The framework will expand the use of central counterparties, strengthen risk management, improve transparency and ensure strong coordination with the SEC and other regulators. Key elements will include establishing, for the first time, deadlines for recording all credit, interest rate and equity derivatives transactions in trade repositories and expanding credit default swap central clearing to buy-side firms.

The financial institutions promised to act quickly and decisively to implement these important measures in recognition of the key strategic and systemic importance of the OTC derivatives markets. The changes to risk management, processing and transparency will significantly transform the risk profile of these important financial markets, noted the letter, and deliver a risk management and processing infrastructure that includes the additional characteristics and benefits of a traditional clearance model.

The letter was signed by, among others, Bank of America-Merrill Lynch, HSBC Group, Deutsche Bank AG, ISDA, Goldman, Sachs & Co., and the Managed Funds Association. In addition to the Fed and the SEC, the letter was sent to BaFin, the UK FSA, the OCC, and the FDIC.


The goal of the framework is to reduce systemic risk in the OTC derivatives markets by a number of measures, such as implementing data repositories for non-cleared transactions in these markets to ensure transparency and disclosure, and to assist global regulators with oversight and surveillance activities. The measures will also clear OTC standardized derivative products in these markets and enable customer access to clearing through either direct access as a clearing member or via indirect access, including the benefits of initial margin segregation and position portability.

The changes are also designed to deliver robust collateral and margining processes, including portfolio reconciliations, metrics on position and market value breaks, and improved dispute resolution mechanics. More broadly, industry governance will be enhanced.

Registering the complete universe of OTC derivatives trades in either central counterparties or trade repositories is designed to improve the ability of regulators to monitor the OTC derivatives market and will increase transparency to the public. The signatories have committed to record all of their credit derivatives trades by mid-July and to establish centralized reporting infrastructures for interest rate and equity derivatives.

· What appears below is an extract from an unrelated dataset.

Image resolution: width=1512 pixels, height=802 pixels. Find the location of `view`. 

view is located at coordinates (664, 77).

The institutions will engage central counterparties to broaden the range of cleared products and market participants. Products that will be added in 2009 include liquid single name credit default swaps and overnight indexed swaps. Further products will be added in 2010, including tranche credit default swaps. The consortium fully supports the regulation of the central counterparty with particular emphasis on financial strength to absorb market shocks, including the bankruptcy of a major market participant. As central counterparties expand their offerings, the financial institutions pledged to work with regulators to deliver a set of performance targets for central counterparty usage by August 31, 2009.

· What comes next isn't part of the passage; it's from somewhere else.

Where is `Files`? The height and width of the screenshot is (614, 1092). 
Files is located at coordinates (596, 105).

To further increase market transparency so that regulators and investors have access to relevant data, the financial institutions have committed to universal recordings of certain trades that are not cleared through a central counterparty. This would mean universal recording of credit default swap trades in a trade repository by July 17, 2009 and universal recording of interest rate derivative trades in a trade repository by December 31, 2009. It would also mean the universal recording of OTC equity derivative trades in a trade repository by July 31, 2010.

Another goal of the consortium is to provide customer access to credit default swap clearing through either direct central counterparty membership or customer clearing with customer initial margin segregation and portability of customer transactions no later than December 15, 2009. The legal and regulatory analysis to achieve customer access will be completed and delivered to regulators by June 30, 2009.

The signatories also pledged to perform daily electronic portfolio reconciliation of all collateralized OTC inter-dealer derivative transactions. This will mean that combined with other regular portfolio reconciliations between dealers and others, in the period between October 2008 to June 2009, the OTC derivative market will have progressed from a state where there was no well-defined standard for reconciling portfolios to one where 70% of the outstanding transactions across all derivative asset classes are reconciled frequently.